President Woodrow Wilson proclaimed the first Armistice Day in 1919, starting the trend of national celebration of peace and World War I veterans. Eventually, the title was changed to Veterans Day to acknowledge all of the servicemen and women that have sacrificed for our country. The Veterans History Project Collection at NPL preserves the history of these individuals through letters, photographs, oral histories, and other materials. Over 400 veterans have contributed to this collection bringing us personal stories of military service from World War I to the present.
For example, Alice Mikel Duffield was a captain the Army Nurse Corps during World War I. She worked at Camp Pike in Arkansas where she was assigned to treat African American soldiers during an influenza outbreak. In her oral history, she remembers the impact of the armistice at home :
“And I thought the war was over! It was – or at least I thought it was. And then I told the chief nurse that I – that the Armistice was over, been signed, I wanted to go home. And she said, “The war is not over, Miss Mikel! Do you think we can – This place is filled with men that are sick and wounded. We can’t just walk off and leave them here. They’ve got to be taken care of.””
But Duffield’s plans to marry the next day resulted in her immediate discharge since women could not be married and in the Army Nurse Corps at the time. She continued to dedicate her life to the military as a civilian, working in veteran hospitals for several years.
Another solider, George O’Bryan Trabue, was in Europe less than six months before the armistice. His father recalled the reaction in Nashville upon hearing the news:
“I immediately assembled about 30 girls from our office and store. We took all of the dinner bells, cow bells, horns, flags, etc. we could find around the store and commenced marching… We were the first to make any demonstration on the street but before it was two hours old all principle streets were filled with marchers.”
In another letter, Private Ralph Jones remarks on Trabue’s limited time in the field.
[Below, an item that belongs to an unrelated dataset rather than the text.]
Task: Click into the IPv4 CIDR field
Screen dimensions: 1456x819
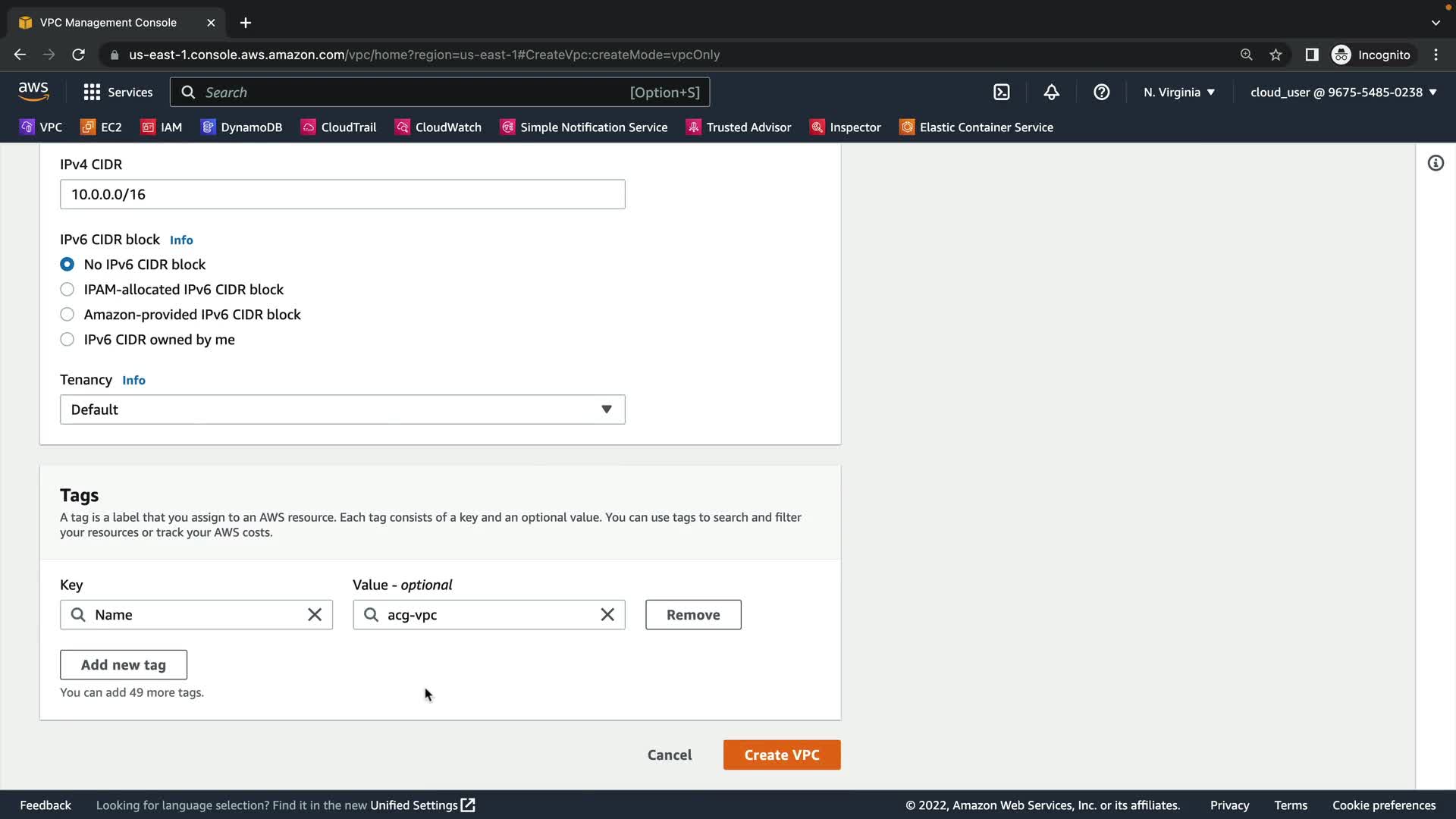Action: (x=342, y=194)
“Buddie it sure is tough to train all those months and then not get to show how much good it done you. If I were in your place I would feel like giving up.”
Veterans Day is a time to thank everyone who has served our country. One of the best ways to do this is to remember their stories. Come visit the Veterans History Project Collection at the library or online to hear the memories of veterans for the past 100 years. And remember to thank a veteran!